Yeah, let’s not get that tangled up in this thread - but you’re not alone in thinking that either, Bernd has been putting a lot of work into improving this, but it’s an iterative process - and as we’ve just seen in the last few days can be confounded by each ‘duplicate’ having one tiny little useful thing that it can do which the other versions can’t. The ‘main effects’ category tries to prune out some without completely removing them for people who need them (or historically used them in old projects).

I guess you meant if we want a crossfade we would edit fade out of the left clip, and fade in on the right clip

Yes, that’s effectively all a cross fade is, a mix where the gain of each channel varies with time. I’m not suggesting we force people to create them manually like that for the simple cases, for a few selected common cases we can have magic buttons and a default option.
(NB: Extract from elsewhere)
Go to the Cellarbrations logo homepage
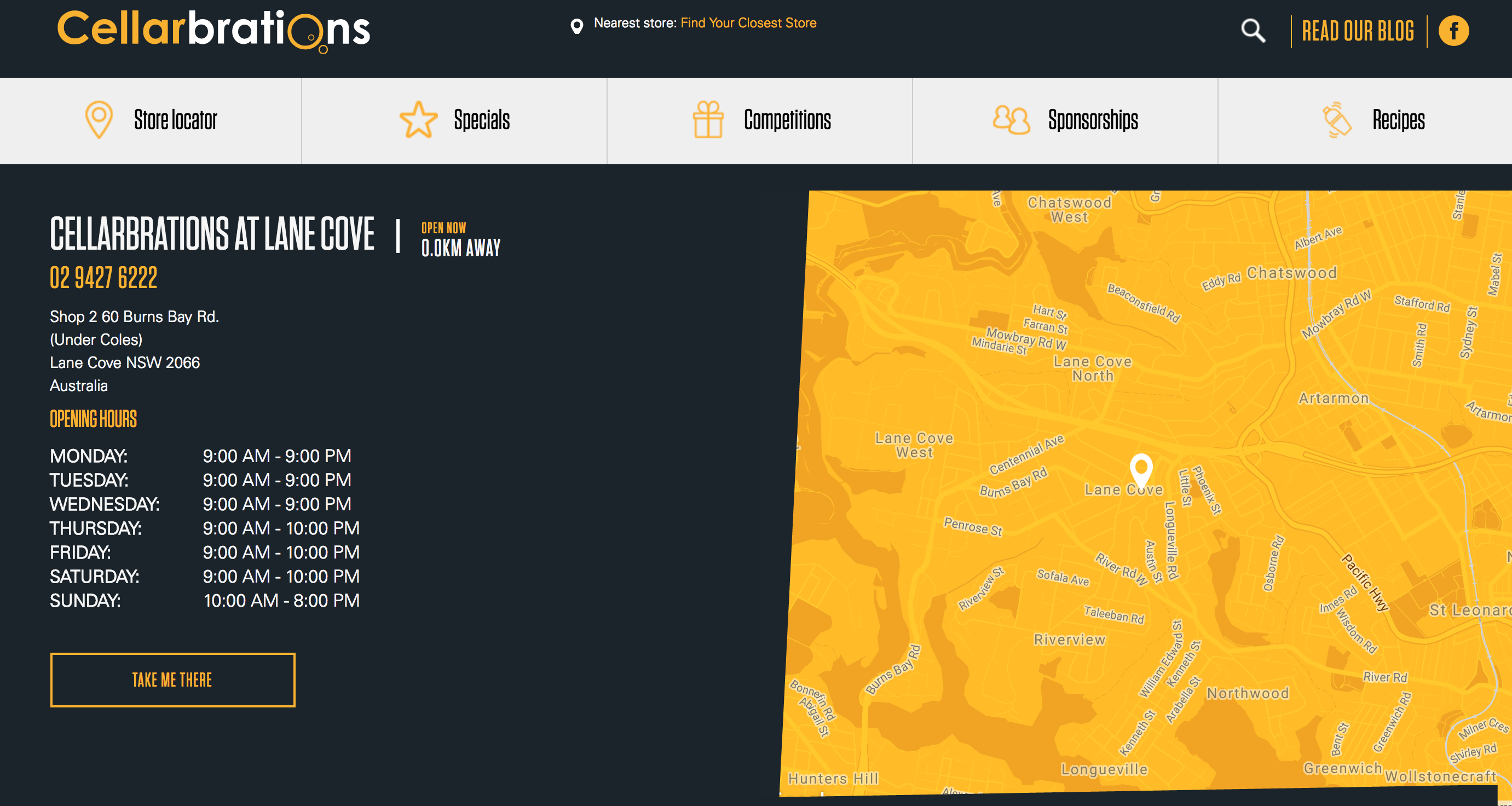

But if we implement it this way we get both a very simple front end for the “common” cases, while still exposing full control when that is what you need - without actually creating anything new or more complicated than what already exists, and without adding even more layers and complexity to the DSP pipeline.

So we’d go from having two (as it is now) or maybe three (if we threw afade into the mix) things potentially trying to multiply the volume up and/or down to just one doing that, with some shortcuts for adding commonly desired keyframes.
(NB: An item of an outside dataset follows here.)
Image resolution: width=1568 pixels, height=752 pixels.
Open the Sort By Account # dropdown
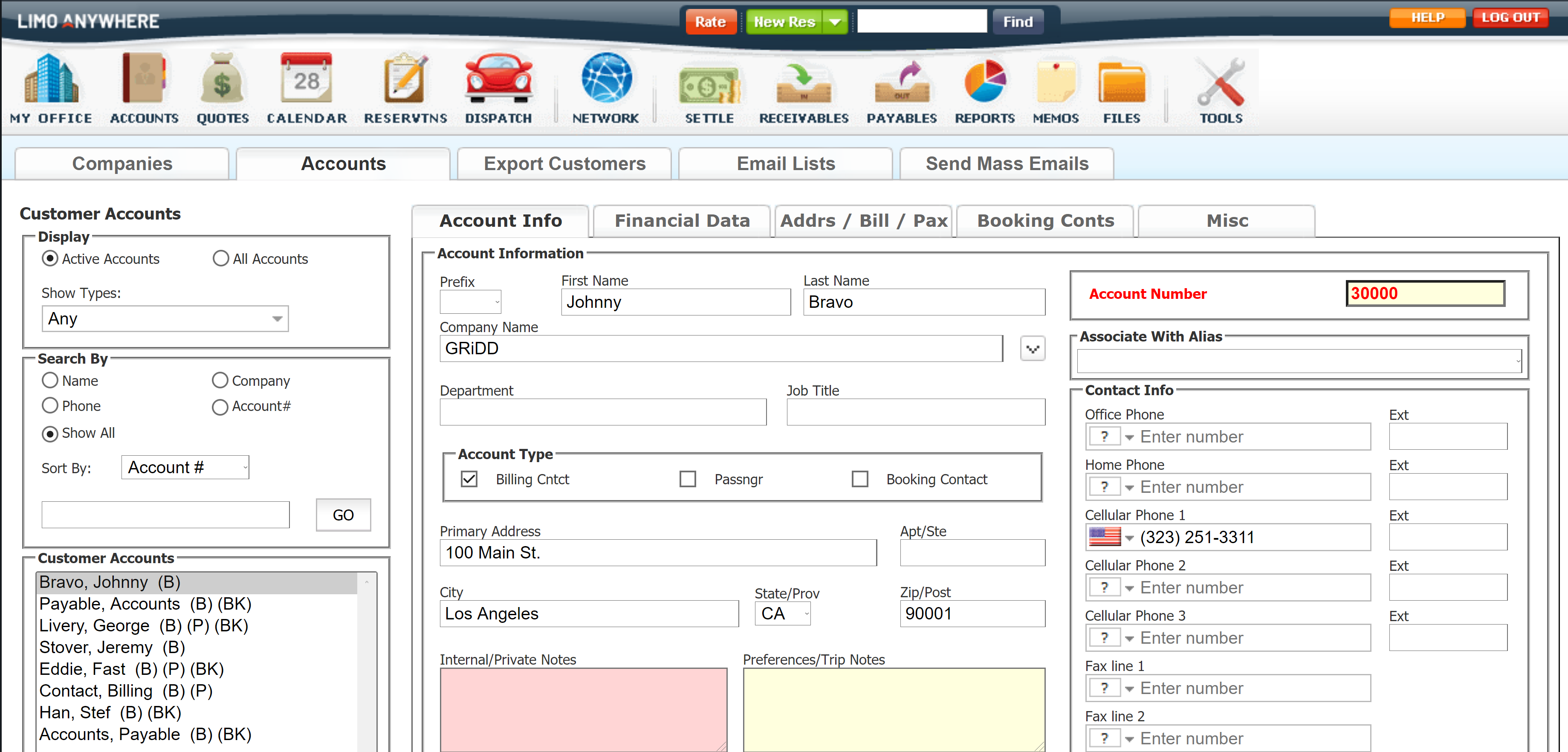tap(185, 468)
This is how crossdade editor looks like in professional audio software
…but that is too much for a video editor

A continental breakfast dialog like that probably is - but we already have all the features that it provides (including user-defined spline curves) in the standard Volume effect. So all we’d need to do is stop using the hard-coded fade in that mix and provide buttons in the audio mix widget to create suitable keyframes for whatever ‘standard’ crossfade styles we want to offer.

Anyone that doesn’t work for remains free to fix those keyframes manually however they like. And we get both a cleaner UI and DSP pipeline, just by removing limits instead of adding more of them.
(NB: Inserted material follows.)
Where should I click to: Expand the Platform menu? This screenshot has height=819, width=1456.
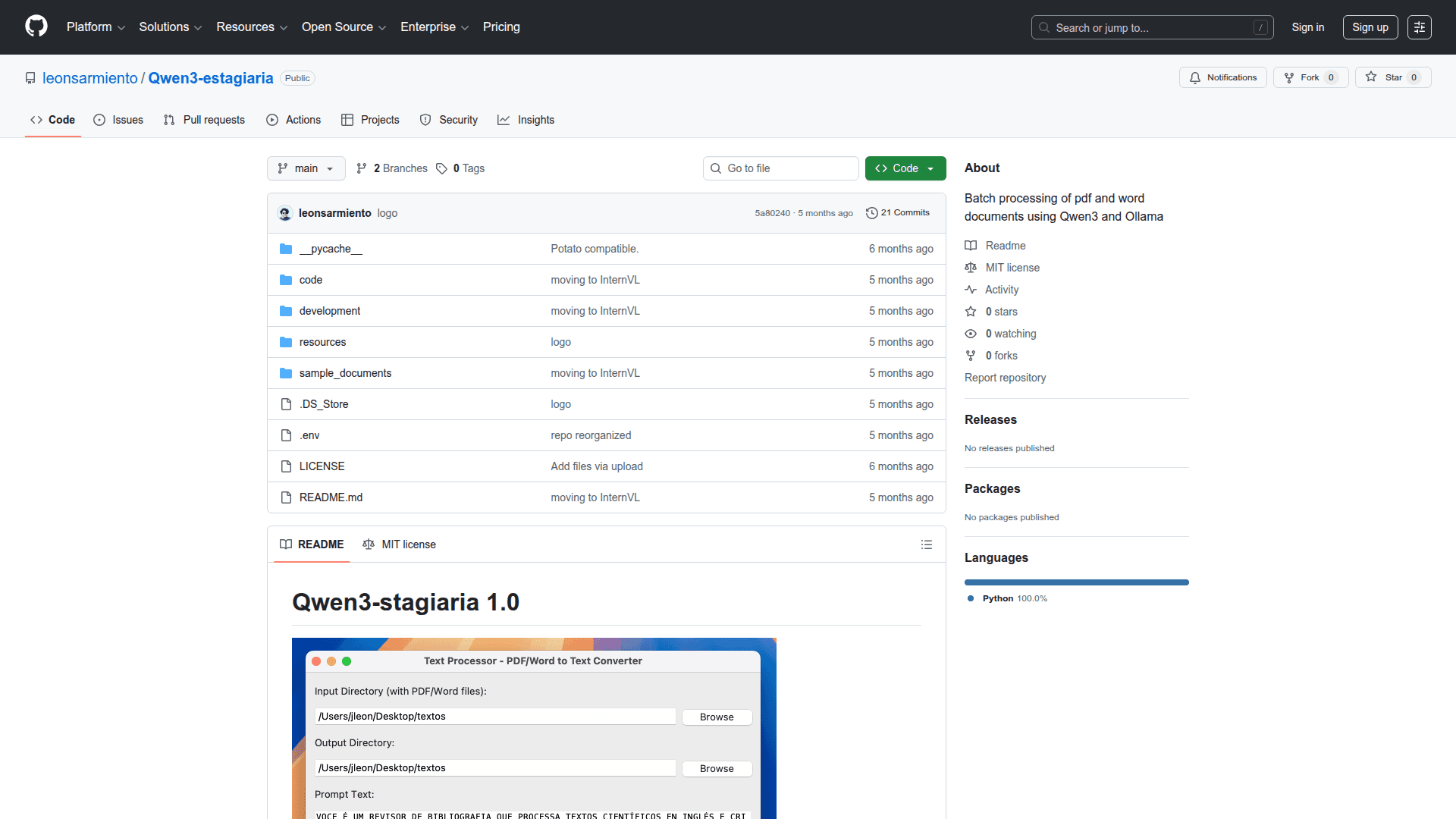96,27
Volume control should not introduce phase shifts

Right, but you don’t get to pick the start of what you’re mixing in with better than video-frame size granularity, and other audio effects can/will. The FIR lowpass in the samplerate matching mixer certainly will.

Let’s split it into a 3 levels from perspective of development complexity

Yeah, I think that’s overcomplicating what I’m thinking of here. : )

I’m (increasingly) thinking the problem is that’s it’s already overcomplicated with too much duplication of basic DSP tasks - and the way to make it simpler, more correct, more powerful, and less computationally complex - is not to spend more time developing new layers and processing modules, but to delete the duplication we already have that’s just getting in the way of using the things that we’re already considering to be intrinsic to their fullest potential.

I’m just waiting to see what someone points out that I’ve forgotten which makes this too Not That Simple …

Yeah, I’m no less “a bit surprised” at this - but that’s what the code says MLT is doing too.

I did not measure it from the start of the clip, because there is very large change in dB

That’s probably a function of the number of ‘steps’ the decay_factor takes with the first step jumping the gain from -infinity to 1.0/nsteps. It screws up your graph fit, but not your conclusion.